This work from CIDR11 aims to provide theoretical foundations for correctness under eventual consistency, and identifies "order independence" (independence of program execution from temporal nondeterminism) as a sufficient condition for eventual consistency.
CALM (consistency and logical monotonicity) principle states that monotonic programs guarantee order independence, and hence, eventual consistency. A monotonic program is one where any true statement remains to be true as new axioms arrive. In contrast, in a non-monotonic program, new input can cause the earlier output to be revoked. A monotonic program guarantees eventual consistency, whereas non-monotonicity requires the use of coordination logic.

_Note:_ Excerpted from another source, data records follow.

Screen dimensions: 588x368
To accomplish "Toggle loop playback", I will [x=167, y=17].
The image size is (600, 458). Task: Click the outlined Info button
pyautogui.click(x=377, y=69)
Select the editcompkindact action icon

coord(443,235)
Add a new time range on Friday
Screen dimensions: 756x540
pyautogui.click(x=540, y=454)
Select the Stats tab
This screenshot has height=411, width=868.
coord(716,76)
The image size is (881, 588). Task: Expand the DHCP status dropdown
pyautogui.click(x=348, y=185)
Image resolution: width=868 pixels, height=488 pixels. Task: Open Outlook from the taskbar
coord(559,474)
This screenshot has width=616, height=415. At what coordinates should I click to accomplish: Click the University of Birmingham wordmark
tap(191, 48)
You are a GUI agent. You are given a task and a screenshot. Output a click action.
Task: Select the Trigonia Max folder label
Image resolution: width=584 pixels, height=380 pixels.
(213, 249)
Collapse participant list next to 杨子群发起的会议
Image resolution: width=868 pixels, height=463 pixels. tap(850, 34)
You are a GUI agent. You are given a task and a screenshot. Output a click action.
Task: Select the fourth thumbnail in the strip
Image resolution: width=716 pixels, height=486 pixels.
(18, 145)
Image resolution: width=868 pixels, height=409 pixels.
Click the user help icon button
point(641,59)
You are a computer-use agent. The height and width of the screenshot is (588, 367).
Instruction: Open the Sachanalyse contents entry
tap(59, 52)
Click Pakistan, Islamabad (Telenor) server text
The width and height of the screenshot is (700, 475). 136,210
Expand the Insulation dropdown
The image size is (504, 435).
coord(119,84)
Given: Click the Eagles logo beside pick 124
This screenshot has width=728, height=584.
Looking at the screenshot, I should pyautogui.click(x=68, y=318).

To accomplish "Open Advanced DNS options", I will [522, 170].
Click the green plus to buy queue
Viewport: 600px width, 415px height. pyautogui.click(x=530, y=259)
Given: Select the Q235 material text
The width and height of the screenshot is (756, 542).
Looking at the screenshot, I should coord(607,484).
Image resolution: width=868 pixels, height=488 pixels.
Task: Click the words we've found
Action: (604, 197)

To simplify the task of identifying monotonic and nonmonotonic program segments, this work proposes using program analysis in a declarative language, Bloom. In Bloom, monotonicity of a program is examined via simple syntactic checks. Selection, join, and projection operators are monotonic, whereas aggregation and negation operators are nonmonotonic and are flagged as "points of order" in the program. Coordination logic needs to be introduced at these points of order to achieve consistency.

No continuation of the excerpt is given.